The tasks –
1. Answer these questions using the financial note.
(a) Over how many years is the excess of the purchase price over the net assets acquired being amortized?
(b) What approximate proceeds resulted from the sale of the AEL division and properties?
(c) On what date was AEL acquired?
2. Repeat the part of the financial note from "This preliminary estimate" up to and including "over 30 years.", without changing a character.

== Quoted passage ==

This preliminary estimate is subject to change based on 
finalization of certain fair value determinations.  Such fair 
value determinations are not expected to have a material effect 
on the consolidated financial position or results of operations 
of Tracor.  The resulting excess of the purchase price over the 
preliminary estimate of the fair value of the net assets 
acquired ($60 million) is being amortized over 30 years.

Subsequent to June 30, 1996, Tracor completed the sale of an AEL 
division and has closed, or is in the process of closing, the 
sale of three AEL properties, resulting in proceeds of 
approximately $18 million.  Approximately $10 million of 
long-term debt related to these properties will be retired with 
the proceeds. These assets are recorded as assets held for sale 
at June 30, 1996.

AEL's results of operations have been included in the Company's 
consolidated statements of income from February 22, 1996, the 
date of acquisition, through June 30, 1996.  The following net 
sales, net income, and net income per share are presented on a 
pro forma basis, assuming the acquisition had occurred on 
January 1, 1995 (in thousands, except per share data):
   
                                      Six-Month
                                    Period Ended
                                      June 30.

===
== Material supplied ==

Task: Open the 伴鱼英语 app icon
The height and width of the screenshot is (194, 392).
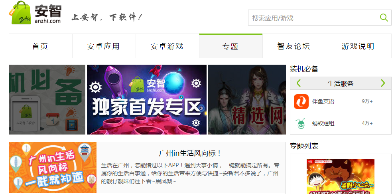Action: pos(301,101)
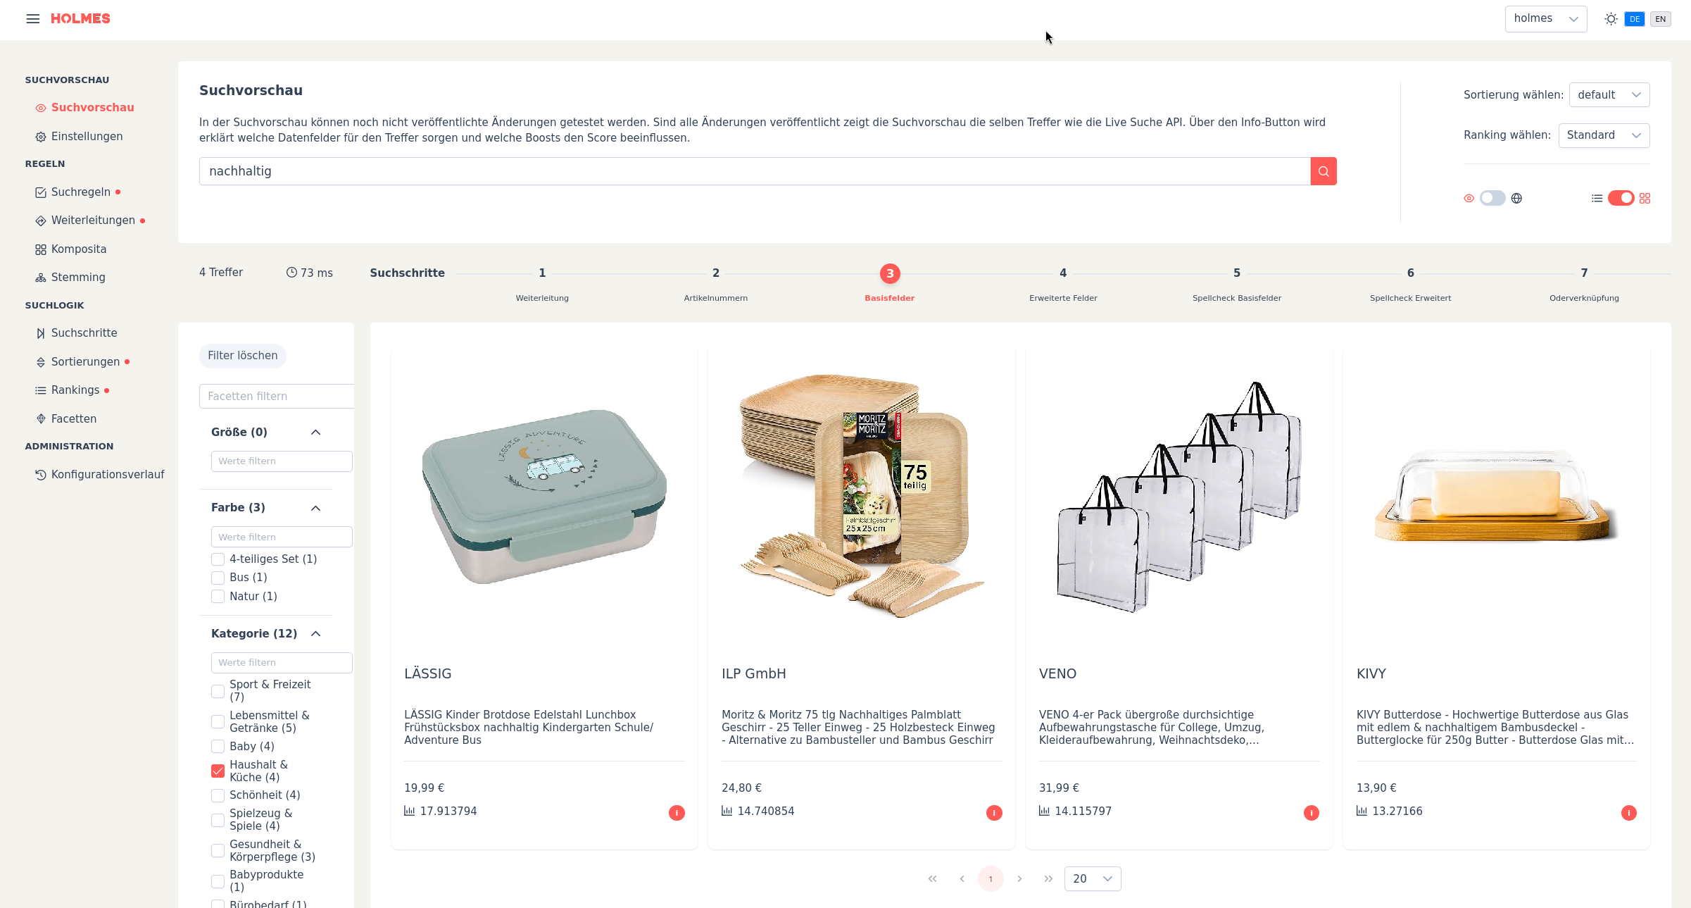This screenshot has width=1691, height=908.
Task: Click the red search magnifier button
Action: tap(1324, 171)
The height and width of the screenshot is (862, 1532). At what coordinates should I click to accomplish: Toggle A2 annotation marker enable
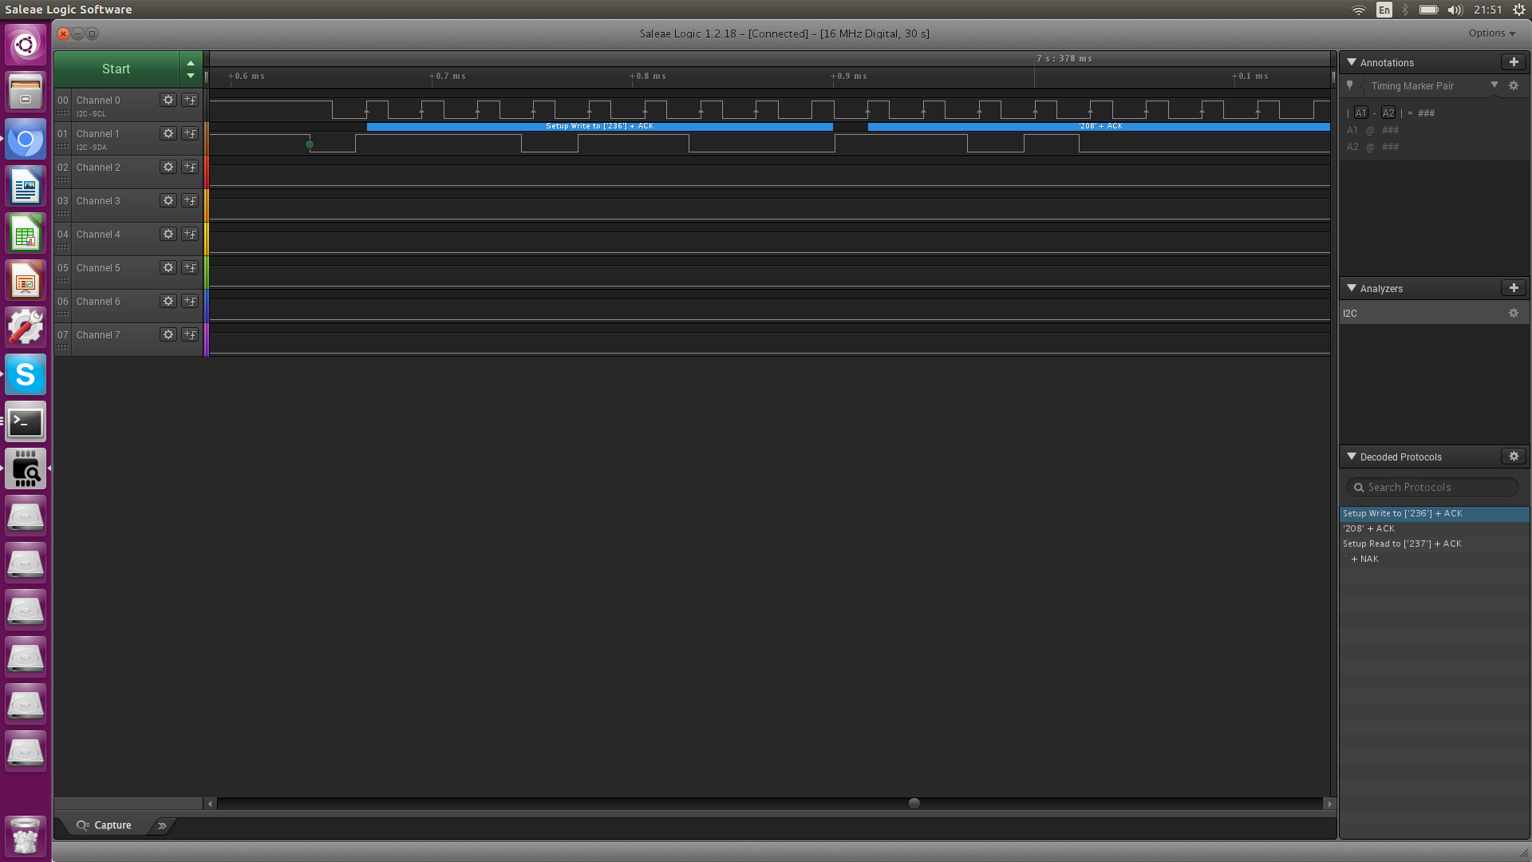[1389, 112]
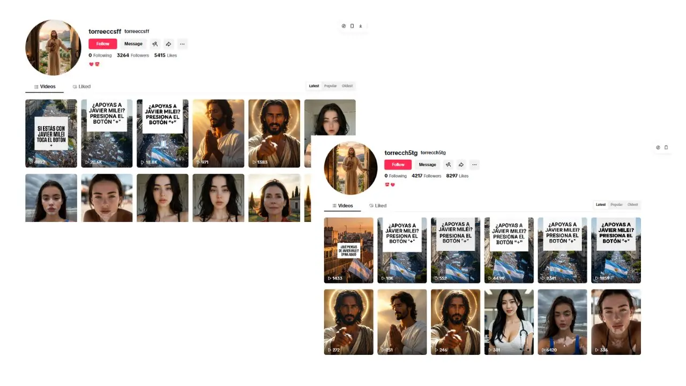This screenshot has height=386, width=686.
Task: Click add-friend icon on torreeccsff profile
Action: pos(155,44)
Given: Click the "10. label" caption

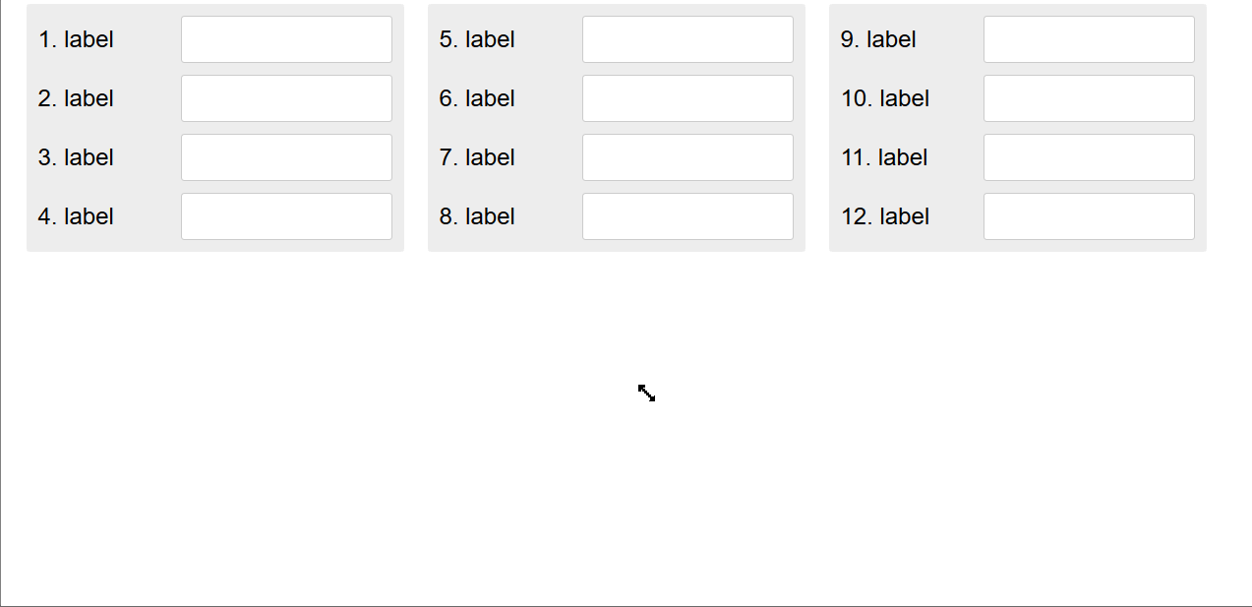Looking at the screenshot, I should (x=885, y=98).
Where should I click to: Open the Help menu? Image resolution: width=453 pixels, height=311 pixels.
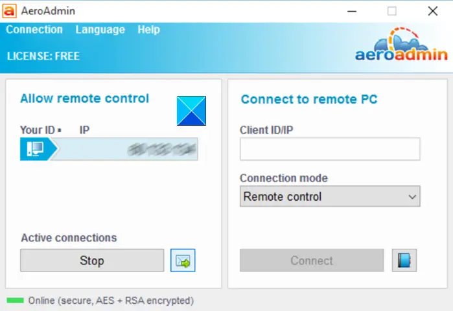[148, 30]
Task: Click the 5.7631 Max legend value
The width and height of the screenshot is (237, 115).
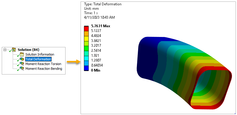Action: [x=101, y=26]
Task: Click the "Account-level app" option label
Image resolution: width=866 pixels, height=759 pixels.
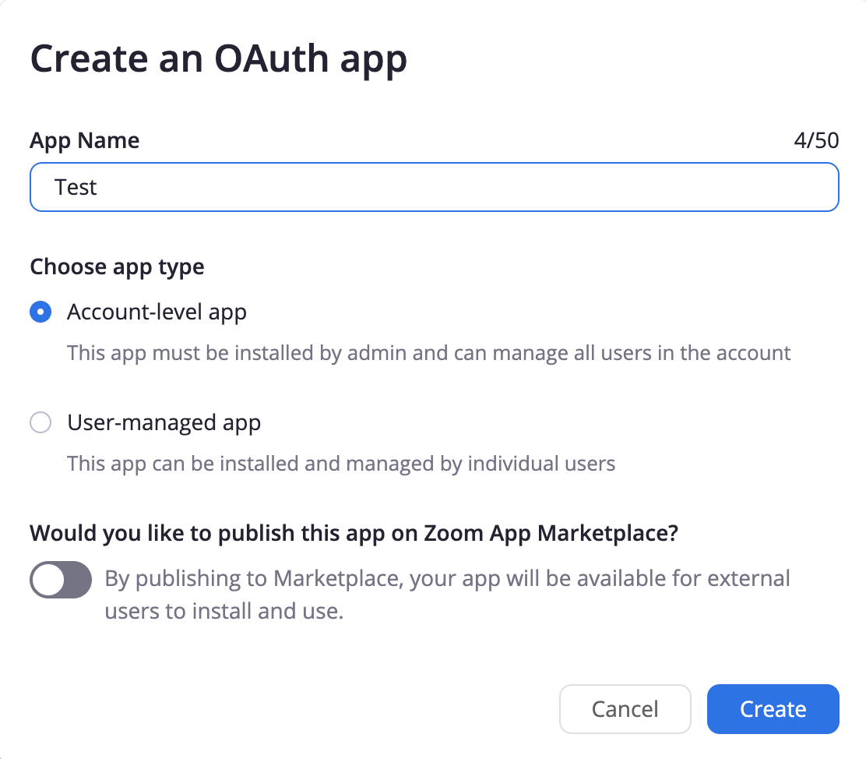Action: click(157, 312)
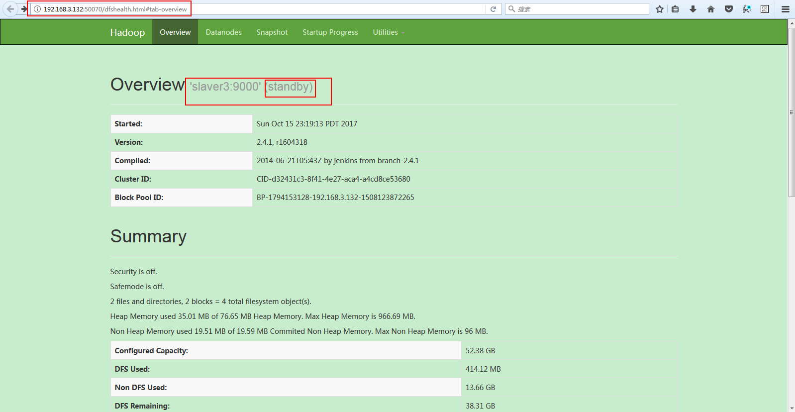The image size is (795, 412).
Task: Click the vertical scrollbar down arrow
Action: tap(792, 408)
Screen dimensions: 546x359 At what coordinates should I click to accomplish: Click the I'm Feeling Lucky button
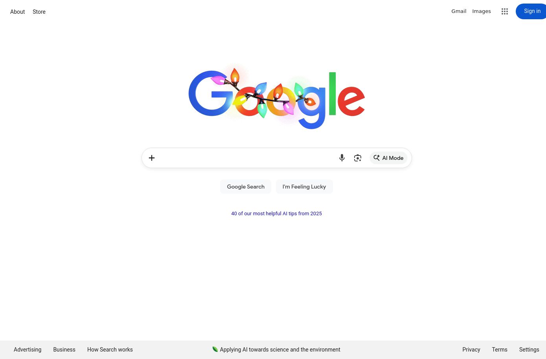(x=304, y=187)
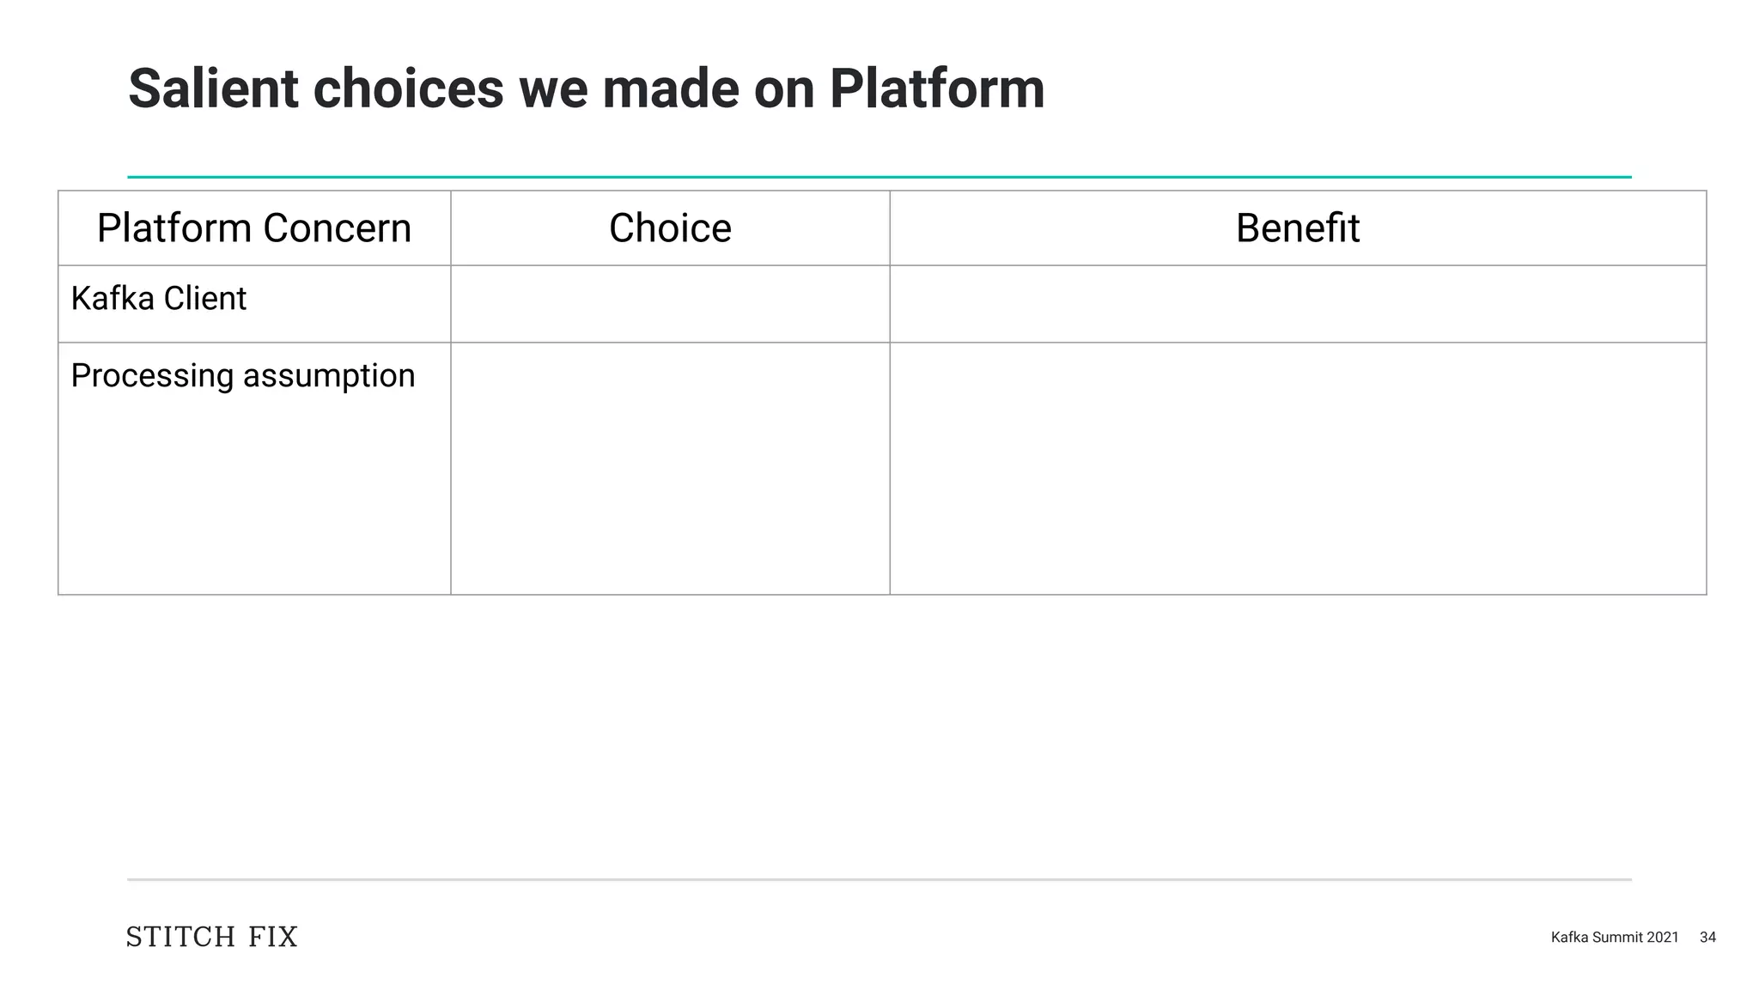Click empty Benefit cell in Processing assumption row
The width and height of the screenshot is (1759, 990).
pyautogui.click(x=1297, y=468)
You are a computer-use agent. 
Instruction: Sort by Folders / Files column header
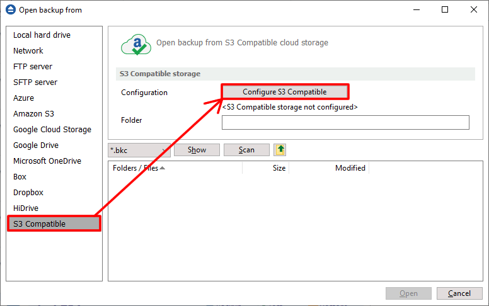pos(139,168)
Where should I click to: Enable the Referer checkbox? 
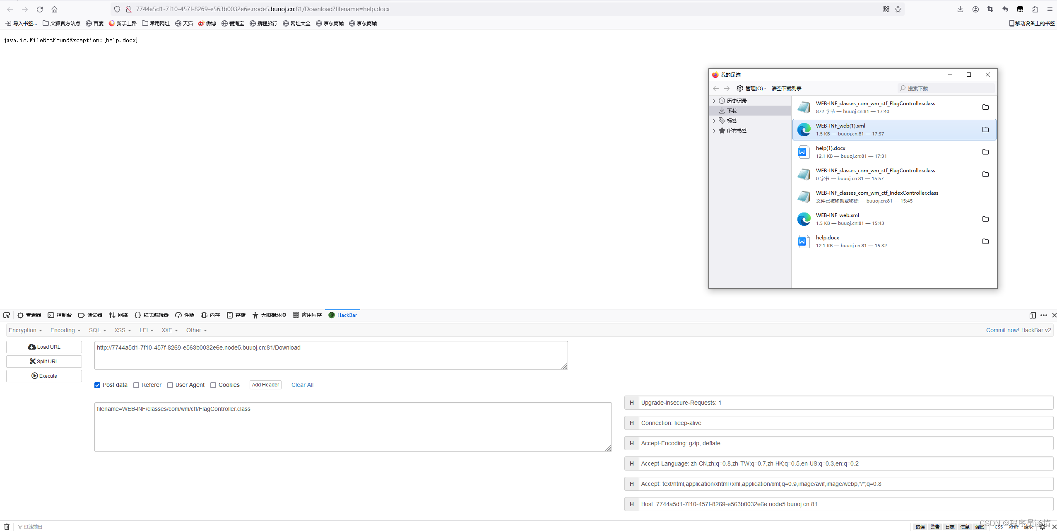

===

Task-by-task solutions –
1.
(a) 30 years
(b) Approximately $18 million
(c) February 22, 1996

2.
This preliminary estimate is subject to change based on 
finalization of certain fair value determinations.  Such fair 
value determinations are not expected to have a material effect 
on the consolidated financial position or results of operations 
of Tracor.  The resulting excess of the purchase price over the 
preliminary estimate of the fair value of the net assets 
acquired ($60 million) is being amortized over 30 years.